One day, I was driving the Volvo down 16th Street when the engine suddenly died.   You may wonder why I was in the Volvo and not in my reliable Toyota.   Or, at this point, you may not care one way or another.   In any case, I had lent the Toyota to my daughter Hortense.   (It was returned to me with its right side and tail-pipe bashed in, reeking of cat pee.)

When the Volvo stalled, I managed to coast into the driveway of one of those apartment buildings with twenty-five doormen who come out and yell at anyone who parks there.   "You're in our fire lane," they shrieked, threatening to tow me.   I told them I had called AAA and they were on their way.   They assured me that their tow-truck would get there before mine would.   I shed a few tears, and they stomped away, yelling, "What if there's a fire?"

A short time later, there was a fire.   The firefighters pushed my car out of their way and into a parking space.   The doormen came out and yelled at me some more.

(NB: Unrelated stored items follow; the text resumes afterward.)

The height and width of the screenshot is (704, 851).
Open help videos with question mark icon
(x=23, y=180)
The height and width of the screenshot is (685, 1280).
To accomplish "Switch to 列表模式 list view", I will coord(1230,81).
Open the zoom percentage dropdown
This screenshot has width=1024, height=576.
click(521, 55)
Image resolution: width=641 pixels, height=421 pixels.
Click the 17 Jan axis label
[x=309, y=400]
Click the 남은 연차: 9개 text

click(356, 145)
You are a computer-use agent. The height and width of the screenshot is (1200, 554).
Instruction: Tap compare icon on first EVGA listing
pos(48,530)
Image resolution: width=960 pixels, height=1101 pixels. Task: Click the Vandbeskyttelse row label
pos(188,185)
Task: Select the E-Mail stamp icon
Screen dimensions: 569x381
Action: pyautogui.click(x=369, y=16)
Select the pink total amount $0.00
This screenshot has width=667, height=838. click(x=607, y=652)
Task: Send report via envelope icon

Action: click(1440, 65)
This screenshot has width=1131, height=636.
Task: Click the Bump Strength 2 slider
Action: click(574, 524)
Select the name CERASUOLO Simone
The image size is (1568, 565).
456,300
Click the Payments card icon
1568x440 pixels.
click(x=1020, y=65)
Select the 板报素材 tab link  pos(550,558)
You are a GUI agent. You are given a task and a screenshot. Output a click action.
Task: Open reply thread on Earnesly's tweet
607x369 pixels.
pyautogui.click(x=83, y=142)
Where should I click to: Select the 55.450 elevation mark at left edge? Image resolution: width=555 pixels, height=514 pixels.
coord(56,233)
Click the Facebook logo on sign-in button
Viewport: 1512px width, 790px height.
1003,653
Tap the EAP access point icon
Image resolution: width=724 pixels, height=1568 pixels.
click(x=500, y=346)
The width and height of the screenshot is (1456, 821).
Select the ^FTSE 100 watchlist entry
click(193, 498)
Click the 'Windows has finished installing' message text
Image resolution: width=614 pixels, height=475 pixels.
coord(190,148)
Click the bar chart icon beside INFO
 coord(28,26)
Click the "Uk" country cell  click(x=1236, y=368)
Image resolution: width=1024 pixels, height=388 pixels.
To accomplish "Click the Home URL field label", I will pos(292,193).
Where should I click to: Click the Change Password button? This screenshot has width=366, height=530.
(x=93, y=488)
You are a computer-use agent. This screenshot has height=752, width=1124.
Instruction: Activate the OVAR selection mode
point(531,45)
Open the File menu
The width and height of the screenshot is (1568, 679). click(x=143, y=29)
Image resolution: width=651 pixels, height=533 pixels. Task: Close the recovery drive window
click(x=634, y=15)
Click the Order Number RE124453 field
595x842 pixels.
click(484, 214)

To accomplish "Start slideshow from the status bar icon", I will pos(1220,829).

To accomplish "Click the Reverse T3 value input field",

Finally, AAA showed up and towed me to a Shell station near my house, which I chose because they had let my husband put giant Kerry signs on their lawn, and I felt I should Give Back.

I did Give Back.   Apparently, despite everyone's alleged careful maintenance of the Volvo, its timing belt had broken.   When I, as well as several of the yelling doormen and the AAA towing guy, had tried to re-start the engine, we had sheered off all umpteen of the special valves in the special engine.

As I handed the Shell guy my Visa card, still burning hot from the last repairs we had put on it, I realized something.   "You know," I said to my husband, who had the decency to feel something resembling buyer's remorse by this time, "this is just like the war in Iraq.   It's costly, it's pointless, and it's destroying our infrastructure.   Programs will have to be cut.   The Volvo is a bottomless money trap, and this shows no sign of improving.   It's going to keep bleeding our resources with no end in sight.   We've got to pull our troops out."

"It will probably work perfectly from now on," he said, but his heart wasn't in it.

"Stop the Volvo," I said.   "Now."

He agreed, and said he was sorry we'd ever bought the damn thing.   "It was a mistake," he said.   I resisted the urge to point out to him that I had said this all along, since he might feel it was prematurely anti-fascist of me, as it were.

But you will not, perhaps, be surprised to learn that the Volvo is still sitting outside our house, smirking.   Our Visa bill is gigantic, and a new bankruptcy bill has just been passed by Congress.   If you would like to buy an aging luxury Volvo with umpteen brand-new valves, let me know; I'll throw in some yoga classes.

Of course, thinking about this, I realize that there are several key ways in which the Volvo and the war in Iraq differ: our initial investment in the Volvo was not founded on prevarication and greed.   Thousands of people were not killed in the Volvo purchase.  

The Volvo is nothing like the war in Iraq--just forget I said that.